▶ **WHAT THE TASK REQUIRES**
Copy every one of the records below word for word, changing nothing.

___ RECORDS SHOWN

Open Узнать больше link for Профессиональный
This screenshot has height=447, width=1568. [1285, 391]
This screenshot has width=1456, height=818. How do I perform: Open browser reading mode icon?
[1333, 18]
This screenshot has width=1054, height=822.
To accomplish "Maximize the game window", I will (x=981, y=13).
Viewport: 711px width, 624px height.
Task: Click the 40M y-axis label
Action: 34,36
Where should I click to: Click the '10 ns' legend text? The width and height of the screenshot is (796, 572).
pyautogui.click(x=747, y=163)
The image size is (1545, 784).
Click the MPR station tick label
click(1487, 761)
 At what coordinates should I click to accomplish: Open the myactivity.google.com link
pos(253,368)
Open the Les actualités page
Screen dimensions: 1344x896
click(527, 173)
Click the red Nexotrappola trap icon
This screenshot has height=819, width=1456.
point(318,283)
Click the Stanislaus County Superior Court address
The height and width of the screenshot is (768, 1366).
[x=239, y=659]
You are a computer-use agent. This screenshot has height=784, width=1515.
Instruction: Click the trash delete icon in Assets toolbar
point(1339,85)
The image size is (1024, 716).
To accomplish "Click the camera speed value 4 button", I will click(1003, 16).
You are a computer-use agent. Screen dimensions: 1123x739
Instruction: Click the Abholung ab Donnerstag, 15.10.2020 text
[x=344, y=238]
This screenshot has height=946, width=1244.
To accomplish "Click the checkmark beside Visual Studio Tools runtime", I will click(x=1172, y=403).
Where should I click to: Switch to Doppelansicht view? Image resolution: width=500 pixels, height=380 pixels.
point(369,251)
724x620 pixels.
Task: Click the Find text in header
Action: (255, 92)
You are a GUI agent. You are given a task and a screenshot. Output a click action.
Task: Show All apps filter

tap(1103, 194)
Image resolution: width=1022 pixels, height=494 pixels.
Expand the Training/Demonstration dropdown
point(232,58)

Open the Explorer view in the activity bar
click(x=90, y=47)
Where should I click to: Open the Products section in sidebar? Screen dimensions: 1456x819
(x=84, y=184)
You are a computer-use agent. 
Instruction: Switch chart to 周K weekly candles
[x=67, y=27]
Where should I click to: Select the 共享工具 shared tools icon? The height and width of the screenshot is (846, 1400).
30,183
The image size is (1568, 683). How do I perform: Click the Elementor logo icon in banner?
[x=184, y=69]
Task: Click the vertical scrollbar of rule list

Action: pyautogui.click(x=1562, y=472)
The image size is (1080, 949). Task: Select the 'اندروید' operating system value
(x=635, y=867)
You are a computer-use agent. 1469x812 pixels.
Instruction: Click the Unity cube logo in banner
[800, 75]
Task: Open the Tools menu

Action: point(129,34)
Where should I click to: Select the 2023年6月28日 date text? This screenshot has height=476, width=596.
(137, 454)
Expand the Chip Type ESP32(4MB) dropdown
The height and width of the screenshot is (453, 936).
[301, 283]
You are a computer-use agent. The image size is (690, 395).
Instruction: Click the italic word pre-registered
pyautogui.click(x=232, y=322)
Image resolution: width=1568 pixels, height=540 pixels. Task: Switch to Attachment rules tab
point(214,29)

______

▶ **COMPLETE OUTPUT**
Open Узнать больше link for Профессиональный
This screenshot has height=447, width=1568. [1285, 391]
This screenshot has width=1456, height=818. How do I perform: Open browser reading mode icon?
[1333, 18]
This screenshot has width=1054, height=822.
To accomplish "Maximize the game window", I will (x=981, y=13).
Viewport: 711px width, 624px height.
Task: Click the 40M y-axis label
Action: 34,36
Where should I click to: Click the '10 ns' legend text? The width and height of the screenshot is (796, 572).
pyautogui.click(x=747, y=163)
The image size is (1545, 784).
Click the MPR station tick label
click(1487, 761)
 At what coordinates should I click to accomplish: Open the myactivity.google.com link
pos(253,368)
Open the Les actualités page
Screen dimensions: 1344x896
click(527, 173)
Click the red Nexotrappola trap icon
This screenshot has height=819, width=1456.
point(318,283)
Click the Stanislaus County Superior Court address
The height and width of the screenshot is (768, 1366).
[x=239, y=659]
You are a computer-use agent. This screenshot has height=784, width=1515.
Instruction: Click the trash delete icon in Assets toolbar
point(1339,85)
The image size is (1024, 716).
To accomplish "Click the camera speed value 4 button", I will click(1003, 16).
You are a computer-use agent. Screen dimensions: 1123x739
Instruction: Click the Abholung ab Donnerstag, 15.10.2020 text
[x=344, y=238]
This screenshot has height=946, width=1244.
To accomplish "Click the checkmark beside Visual Studio Tools runtime", I will click(x=1172, y=403).
Where should I click to: Switch to Doppelansicht view? Image resolution: width=500 pixels, height=380 pixels.
point(369,251)
724x620 pixels.
Task: Click the Find text in header
Action: (255, 92)
You are a GUI agent. You are given a task and a screenshot. Output a click action.
Task: Show All apps filter

tap(1103, 194)
Image resolution: width=1022 pixels, height=494 pixels.
Expand the Training/Demonstration dropdown
point(232,58)

Open the Explorer view in the activity bar
click(x=90, y=47)
Where should I click to: Open the Products section in sidebar? Screen dimensions: 1456x819
(x=84, y=184)
You are a computer-use agent. 
Instruction: Switch chart to 周K weekly candles
[x=67, y=27]
Where should I click to: Select the 共享工具 shared tools icon? The height and width of the screenshot is (846, 1400).
30,183
The image size is (1568, 683). How do I perform: Click the Elementor logo icon in banner?
[x=184, y=69]
Task: Click the vertical scrollbar of rule list

Action: pyautogui.click(x=1562, y=472)
The image size is (1080, 949). Task: Select the 'اندروید' operating system value
(x=635, y=867)
You are a computer-use agent. 1469x812 pixels.
Instruction: Click the Unity cube logo in banner
[800, 75]
Task: Open the Tools menu

Action: point(129,34)
Where should I click to: Select the 2023年6月28日 date text? This screenshot has height=476, width=596.
(137, 454)
Expand the Chip Type ESP32(4MB) dropdown
The height and width of the screenshot is (453, 936).
[301, 283]
You are a computer-use agent. The image size is (690, 395).
Instruction: Click the italic word pre-registered
pyautogui.click(x=232, y=322)
Image resolution: width=1568 pixels, height=540 pixels. Task: Switch to Attachment rules tab
point(214,29)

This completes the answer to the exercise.